Russian Federation Reopens $1.25 Billion in Bonds

September 27, 2016

Cleary Gottlieb acted as counsel to the Ministry of Finance of the Russian Federation, acting on behalf of the Russian Federation, in connection with the $1.25 billion reopening of its May issuance of 4.75 percent bonds due 2026.

The bonds were sold to institutional investors in a Rule 144A/Regulation S placement. VTB Capital acted as sole lead manager. Pricing took place on September 22, 2016, and closing was on September 27, 2016. The bonds are listed on the Irish Stock Exchange.

The transaction brings the Russian Federation’s total external borrowing for 2016 to $3 billion, the maximum amount of external borrowing permitted under Russia’s 2016 budget. As with the original issuance in May, this transaction was structured to ensure that investors could subscribe for the bonds without violating any applicable sanctions.
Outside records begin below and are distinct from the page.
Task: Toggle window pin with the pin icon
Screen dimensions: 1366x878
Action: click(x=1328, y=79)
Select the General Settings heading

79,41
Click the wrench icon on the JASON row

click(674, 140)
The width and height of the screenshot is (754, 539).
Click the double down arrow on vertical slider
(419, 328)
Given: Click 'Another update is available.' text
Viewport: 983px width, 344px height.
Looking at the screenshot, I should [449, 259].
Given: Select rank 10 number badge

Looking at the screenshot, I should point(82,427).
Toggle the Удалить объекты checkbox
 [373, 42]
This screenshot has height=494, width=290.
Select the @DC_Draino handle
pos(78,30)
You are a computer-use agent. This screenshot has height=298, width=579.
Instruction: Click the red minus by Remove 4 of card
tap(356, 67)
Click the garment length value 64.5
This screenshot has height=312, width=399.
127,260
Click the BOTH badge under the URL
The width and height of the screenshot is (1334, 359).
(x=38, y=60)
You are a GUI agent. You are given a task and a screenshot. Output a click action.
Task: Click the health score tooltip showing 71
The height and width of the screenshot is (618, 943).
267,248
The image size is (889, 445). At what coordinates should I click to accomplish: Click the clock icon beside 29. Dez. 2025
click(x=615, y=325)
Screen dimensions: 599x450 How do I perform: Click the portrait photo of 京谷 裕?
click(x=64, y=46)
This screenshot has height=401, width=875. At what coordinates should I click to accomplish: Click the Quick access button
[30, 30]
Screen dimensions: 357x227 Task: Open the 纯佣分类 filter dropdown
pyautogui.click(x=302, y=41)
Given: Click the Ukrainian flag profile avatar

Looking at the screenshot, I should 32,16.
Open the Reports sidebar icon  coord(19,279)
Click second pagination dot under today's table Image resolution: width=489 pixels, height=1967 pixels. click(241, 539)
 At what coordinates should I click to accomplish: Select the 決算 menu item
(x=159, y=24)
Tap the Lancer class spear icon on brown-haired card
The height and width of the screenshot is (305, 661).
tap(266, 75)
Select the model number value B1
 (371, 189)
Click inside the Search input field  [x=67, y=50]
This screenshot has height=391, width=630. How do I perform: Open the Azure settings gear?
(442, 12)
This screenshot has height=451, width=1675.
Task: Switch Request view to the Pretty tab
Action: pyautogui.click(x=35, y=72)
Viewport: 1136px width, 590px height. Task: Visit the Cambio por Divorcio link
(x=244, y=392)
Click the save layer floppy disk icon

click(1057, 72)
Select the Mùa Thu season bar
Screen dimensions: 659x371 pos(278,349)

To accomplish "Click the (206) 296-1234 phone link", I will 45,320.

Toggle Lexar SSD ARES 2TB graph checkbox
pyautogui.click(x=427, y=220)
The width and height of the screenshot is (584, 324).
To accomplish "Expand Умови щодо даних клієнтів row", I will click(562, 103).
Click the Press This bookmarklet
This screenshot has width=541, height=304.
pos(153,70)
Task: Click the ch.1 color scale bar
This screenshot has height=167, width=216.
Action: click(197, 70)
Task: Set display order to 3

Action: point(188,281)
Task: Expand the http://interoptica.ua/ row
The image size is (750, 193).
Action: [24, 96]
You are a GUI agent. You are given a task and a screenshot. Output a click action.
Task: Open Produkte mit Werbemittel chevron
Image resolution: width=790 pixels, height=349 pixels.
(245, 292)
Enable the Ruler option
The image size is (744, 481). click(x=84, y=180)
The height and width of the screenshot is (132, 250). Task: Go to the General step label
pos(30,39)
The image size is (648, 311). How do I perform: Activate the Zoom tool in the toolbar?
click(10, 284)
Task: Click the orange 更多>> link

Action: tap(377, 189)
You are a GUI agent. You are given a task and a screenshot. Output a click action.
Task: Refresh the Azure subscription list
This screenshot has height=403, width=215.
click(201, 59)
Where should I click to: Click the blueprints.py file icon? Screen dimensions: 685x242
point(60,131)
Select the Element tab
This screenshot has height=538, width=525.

The prospectus stated that the proceeds of the bond issuance would be paid into the Russian Federal Treasury Account (used for foreign expenses) or sold to the Russian Central Bank and held as part of the Russian Federation’s international reserves, and would not be directed to any activity that would be prohibited for a U.S. or EU person or entity under sanctions laws, directives or regulations applicable to them.

The bonds were issued through the Russian clearing system, the National Settlement Depository (NSD), using the innovative structure created by Cleary for the May issuance, allowing NSD to clear bonds issued under English law in the form of global bonds. In advance of closing, Euroclear confirmed the eligibility of the bonds for clearing (in line with its decision taken in July 2016 to clear the original bonds), and as a result, settlement for the bonds took place through the facilities of NSD and Euroclear.